2015 Alumni Award: Adi Roche
Founder, Chernobyl Children International
Providing Hope and Life-saving Care to the Children of Chernobyl
Five years after the devastating 1986 Chernobyl disaster, Adi Roche was volunteering with a nuclear disarmament group when they received a desperate fax from Belarusian and Ukrainian doctors working in the impacted area. “SOS appeal. For God’s sake, help us to get the children out.” Galvanized by that haunting plea, Adi has dedicated the last 24 years to the forgotten children of the Chernobyl region. In 1991, she established Chernobyl Children International (CCI), which works tirelessly to provide care and offer hope to the thousands of children in the Chernobyl region that continue to be born with disabilities like Chernobyl Heart. CCI arranges for doctors perform life-saving surgeries for child victims and flies some of them to Ireland for post-surgery treatment and recovery. Since 2010, when Adi received the World of Children Health Award, Chernobyl Children International has saved the lives of 1,200 children born with congenital heart defects. In total, the organization has provided 25,000 children with desperately needed medical care. We honor her again this year for the incredible impact she continues to have in the lives of the children of the Chernobyl region.
ABOUT WORLD OF CHILDREN AWARD
World of Children® Award improves the lives of vulnerable children by funding and elevating the most effective changemakers for children worldwide.
Since 1998, World of Children has granted more than $7 million in cash grants and program support to more than 100 humanitarian leaders who are the driving force behind programs serving children worldwide. The organization’s exhaustive research and vetting of individuals has been hailed by leading philanthropic organizations. The media often refers to World of Children as the Nobel Prize for child advocacy.

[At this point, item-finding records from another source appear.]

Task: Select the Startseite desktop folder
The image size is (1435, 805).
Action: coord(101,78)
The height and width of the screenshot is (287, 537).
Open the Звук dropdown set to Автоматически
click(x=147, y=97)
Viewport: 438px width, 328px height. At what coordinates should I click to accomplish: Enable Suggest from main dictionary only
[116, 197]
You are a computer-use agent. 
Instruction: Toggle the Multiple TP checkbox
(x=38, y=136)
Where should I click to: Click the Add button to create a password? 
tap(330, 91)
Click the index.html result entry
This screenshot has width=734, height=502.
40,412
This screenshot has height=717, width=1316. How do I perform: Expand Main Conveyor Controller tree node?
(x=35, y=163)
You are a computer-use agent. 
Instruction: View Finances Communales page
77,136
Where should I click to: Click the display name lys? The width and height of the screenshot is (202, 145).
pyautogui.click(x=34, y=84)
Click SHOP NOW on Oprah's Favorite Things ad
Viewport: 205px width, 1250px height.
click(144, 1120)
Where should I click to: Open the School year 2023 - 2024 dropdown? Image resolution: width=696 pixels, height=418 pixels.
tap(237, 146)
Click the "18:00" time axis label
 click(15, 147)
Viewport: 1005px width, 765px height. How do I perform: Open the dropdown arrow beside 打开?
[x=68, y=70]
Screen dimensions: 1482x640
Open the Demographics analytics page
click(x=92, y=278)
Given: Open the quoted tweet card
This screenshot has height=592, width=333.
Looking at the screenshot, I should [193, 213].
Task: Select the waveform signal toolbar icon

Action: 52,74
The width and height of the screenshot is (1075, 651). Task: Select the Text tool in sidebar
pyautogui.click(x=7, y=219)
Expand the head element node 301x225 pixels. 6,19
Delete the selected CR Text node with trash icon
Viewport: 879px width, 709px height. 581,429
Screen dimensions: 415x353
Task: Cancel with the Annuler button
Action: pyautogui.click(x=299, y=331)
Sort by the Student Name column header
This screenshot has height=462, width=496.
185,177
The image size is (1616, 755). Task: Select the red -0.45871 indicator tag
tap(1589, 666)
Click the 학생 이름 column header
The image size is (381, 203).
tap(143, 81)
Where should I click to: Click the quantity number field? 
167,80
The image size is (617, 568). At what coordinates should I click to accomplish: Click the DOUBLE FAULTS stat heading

World of Children has been featured in The New York Times, The Huffington Post, People, Town & Country, and Harper’s Bazaar. World of Children Honorees have also been featured by The New York Times, CNN, The Ellen DeGeneres Show, Fast Company Magazine, People, Glamour, TEEN Vogue, TIME for Kids, USA Today and the Christian Science Monitor, among several other national and international media.
Most recently, The Huffington Post named World of Children’s Co-Founders, Harry Leibowitz and Kay Isaacson-Leibowitz, one of the United States’ most inspiring “power couples” for their lifetime commitment to improving the lives of vulnerable children around the world.